======== Input data ========

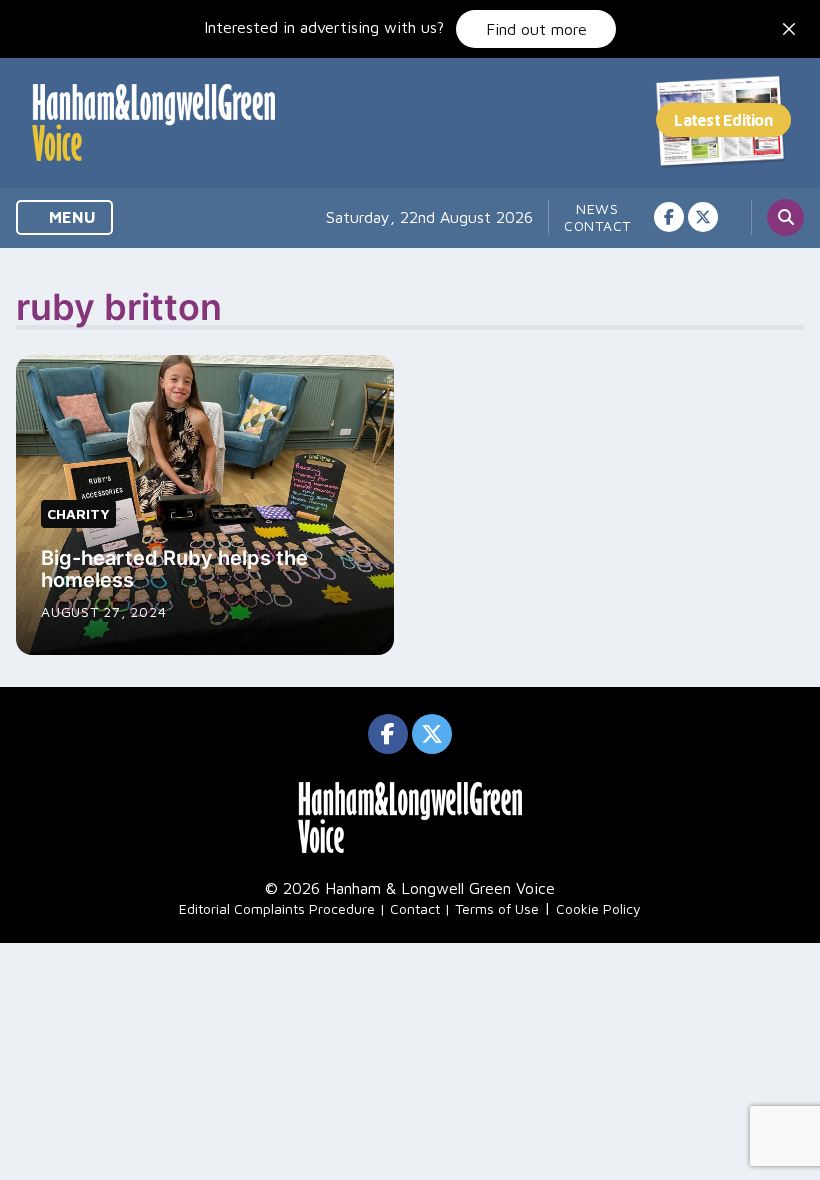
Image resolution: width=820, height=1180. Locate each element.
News (597, 208)
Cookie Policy (598, 908)
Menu (70, 217)
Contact (597, 225)
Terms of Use (497, 908)
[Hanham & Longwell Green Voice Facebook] (669, 217)
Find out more (536, 29)
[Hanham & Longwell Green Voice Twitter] (703, 217)
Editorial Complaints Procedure (277, 908)
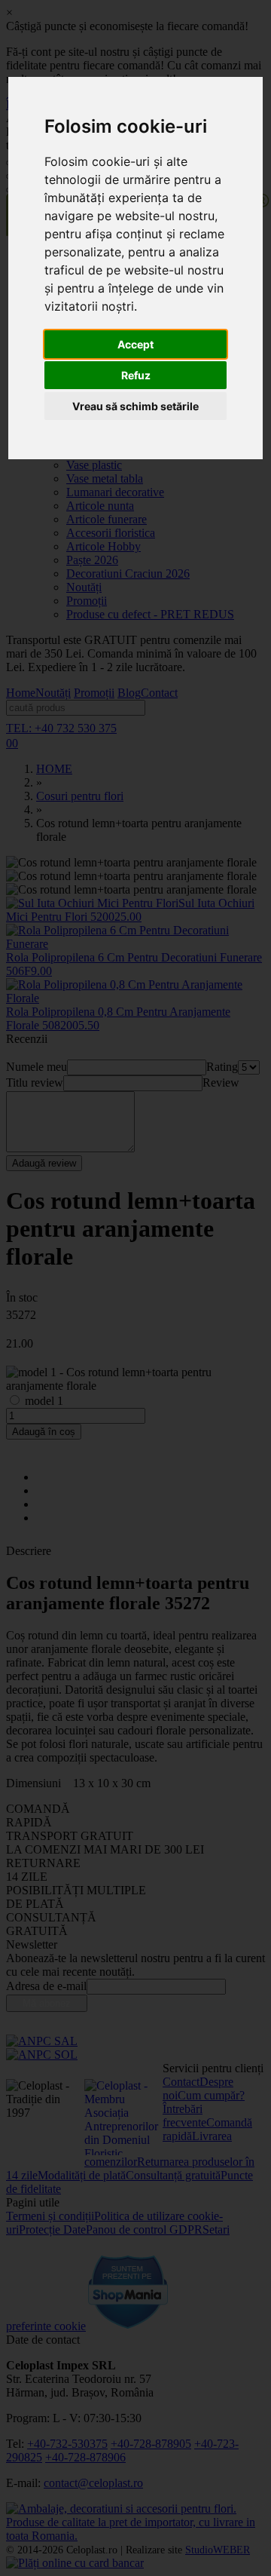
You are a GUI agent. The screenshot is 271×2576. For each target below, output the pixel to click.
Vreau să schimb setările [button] (135, 406)
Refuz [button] (136, 375)
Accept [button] (135, 344)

========

- _Work instruction_: Lines of the material that hold the word "Longwell" should be counted, and the number alone given.

- _Result for this task_: 2